Sepanjang pekan lalu saja, harga saham perusahaan pengangkutan batu bara dan pelayaran ini lompat 140,5 persen menjadi Rp1.140 per saham. Sementara, harga sahamnya pada 4 September 2017 masih berada di level Rp474 per saham.
"Padahal, sebelumnya banyak juga yang mungkin tidak tahu perusahaan Rimau Multi Putra Pratama. Tapi nanti setelah pemberitaan mereda, pergerakannya berubah lagi," terang Reza.
 (CNN Indonesia/Fajrian) |
Reza memang tidak menampik jika masih banyak investor yang menempatkan dananya di saham berkapitalisasi besar, hanya saja nilai transaksi di saham lapis kedua bisa mengimbangi jumlah transaksi di saham lapis pertama (
first liner) yang terbatas.
Melihat kondisi yang terjadi, investor domestik memiliki peran yang cukup penting di pasar modal Indonesia.
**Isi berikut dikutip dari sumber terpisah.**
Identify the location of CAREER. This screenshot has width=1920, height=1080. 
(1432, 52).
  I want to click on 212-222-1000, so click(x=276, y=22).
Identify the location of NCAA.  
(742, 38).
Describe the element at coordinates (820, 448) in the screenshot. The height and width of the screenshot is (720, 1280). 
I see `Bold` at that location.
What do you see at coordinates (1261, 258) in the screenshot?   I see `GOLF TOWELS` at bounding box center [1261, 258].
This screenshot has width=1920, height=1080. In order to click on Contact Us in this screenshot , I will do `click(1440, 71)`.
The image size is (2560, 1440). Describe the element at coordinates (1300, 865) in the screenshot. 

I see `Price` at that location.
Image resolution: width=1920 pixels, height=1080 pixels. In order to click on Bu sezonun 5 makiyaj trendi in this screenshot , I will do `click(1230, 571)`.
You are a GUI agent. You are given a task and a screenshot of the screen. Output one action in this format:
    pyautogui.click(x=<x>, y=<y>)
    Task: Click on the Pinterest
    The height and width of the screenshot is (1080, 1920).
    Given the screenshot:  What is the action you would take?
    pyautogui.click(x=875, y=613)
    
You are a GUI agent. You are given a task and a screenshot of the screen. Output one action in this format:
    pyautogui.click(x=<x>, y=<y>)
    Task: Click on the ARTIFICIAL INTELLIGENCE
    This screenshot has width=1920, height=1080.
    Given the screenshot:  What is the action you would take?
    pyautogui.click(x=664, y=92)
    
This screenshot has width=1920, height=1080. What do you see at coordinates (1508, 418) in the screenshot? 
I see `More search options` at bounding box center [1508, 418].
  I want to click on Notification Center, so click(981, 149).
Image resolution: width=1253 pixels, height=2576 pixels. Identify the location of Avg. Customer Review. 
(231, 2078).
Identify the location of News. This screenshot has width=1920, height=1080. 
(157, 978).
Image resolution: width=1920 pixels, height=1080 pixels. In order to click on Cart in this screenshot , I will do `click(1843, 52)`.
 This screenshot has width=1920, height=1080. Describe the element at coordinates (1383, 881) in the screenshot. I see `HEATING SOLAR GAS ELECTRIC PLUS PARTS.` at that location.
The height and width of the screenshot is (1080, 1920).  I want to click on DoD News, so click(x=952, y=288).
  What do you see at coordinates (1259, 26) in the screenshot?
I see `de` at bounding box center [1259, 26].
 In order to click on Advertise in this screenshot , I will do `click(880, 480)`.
Pasalnya, IHSG tak lagi bergantung pada aksi jual dan beli investor asing seperti tahun-tahun sebelumnya.
"Jumlah investor saat ini mayoritas lokal, investor ritel di Indonesia kan banyak sekali," ucap Direktur Kustodian Sentral Efek Indonesia (KSEI), Syafruddin.
Artinya, secara persentase jumlah investor domestik pasar modal keseluruhan sudah tembus 50 persen dibandingkan dengan investor asing.
Merujuk data KSEI, jumlah investor domestik ritel saham dan obligasi meningkat dari tahun 2012 hingga 31 Juli 2017. Sepanjang tujuh bulan pertama tahun ini, jumlah investor domestik ritel sebanyak 568.923. Sementara, pada akhir tahun 2012 baru berjumlah 267.995. Teguh berpendapat, perkumpulan massa yang akhir-akhir ini sering terjadi di dalam negeri membuat investor asing khawatir. Mereka resah dengan tingkat keamanan di Indonesia.
"Misalnya yang terakhir terjadi perkumpulan massa di Candi Borobudur terkait konflik kelompok Rohingya di Myanmar," kata Teguh.
Sebelumnya, beberapa perkumpulan massa juga terjadi terkait kelompok yang mendukung penuntutan Basuki Tjahaja Purnama atau Ahok dan kelompok yang berada di sisi Ahok.
"Kalau dulu kan terjadi konsentrasi massa hanya pada hari-hari besar, misalnya hari buruh. Kalau sekarang terlihat pemerintah sibuk berurusan dengan organisasi kemasyarakatan (ormas)," ujar Teguh.
Selain itu, kondisi geopolitik Korea Utara juga mempengaruhi investor asing keluar dari pasar modal. Namun, Teguh meyakini mereka hanya keluar sementara hingga konflik geopolitik mereda.
"Tapi sebenarnya mereka tidak hanya dari Indonesia saja, tapi juga keluar dari kawasan Asia," ungkap Teguh.
Senada, Reza menerangkan, investor asing terlihat sudah tidak nyaman dengan kondisi dalam negeri karena beberapa hal, seperti data pertumbuhan ekonomi pada kuartal II yang stagnan di level 5,01 persen.
Hal ini diperkuat dengan maraknya pemberitaan terkait pelemahan daya beli masyarakat sepanjang semester I tahun ini. Kemudian, nilai tukar rupiah yang rentan terdepresiasi dengan sentimen global.
"Selain tidak nyaman, keluarnya asing juga mungkin mereka melakukan
rebalancing asset. Jadi untuk mencapai targetnya mereka sekarang keluar dulu," jelas Reza.
Jika dilihat dalam 11 tahun terakhir perdagangan saham di Indonesia, maka terjadi dua kali
net sell dengan nilai fantastis. Hal ini terjadi pada tahun 2013 dengan jumlah Rp20,64 triliun dan tahun 2015 sebesar Rp22,58 triliun.
Sejumlah analis sepakat, alasan asing keluar pada tahun 2013 disebabkan kondisi ekonomi dalam negeri yang tidak kondusif dan berbagai target pemerintah yang tak tercapai.
Pada tahun 2014 asing kembali kompak masuk dikarenakan ada "Jokowi Effect". Pada tahun itu, pesta demokrasi berupa Pemilihan Presiden (Pilpres) diselenggarakan dan Joko Widodo ditetapkan menjadi Presiden Republik Indonesia (RI).
Namun, asing kembali keluar dari pasar modal pada tahun 2015 dengan jumlah yang tak kalah besar dari tahun 2013, yakni Rp22,58 triliun.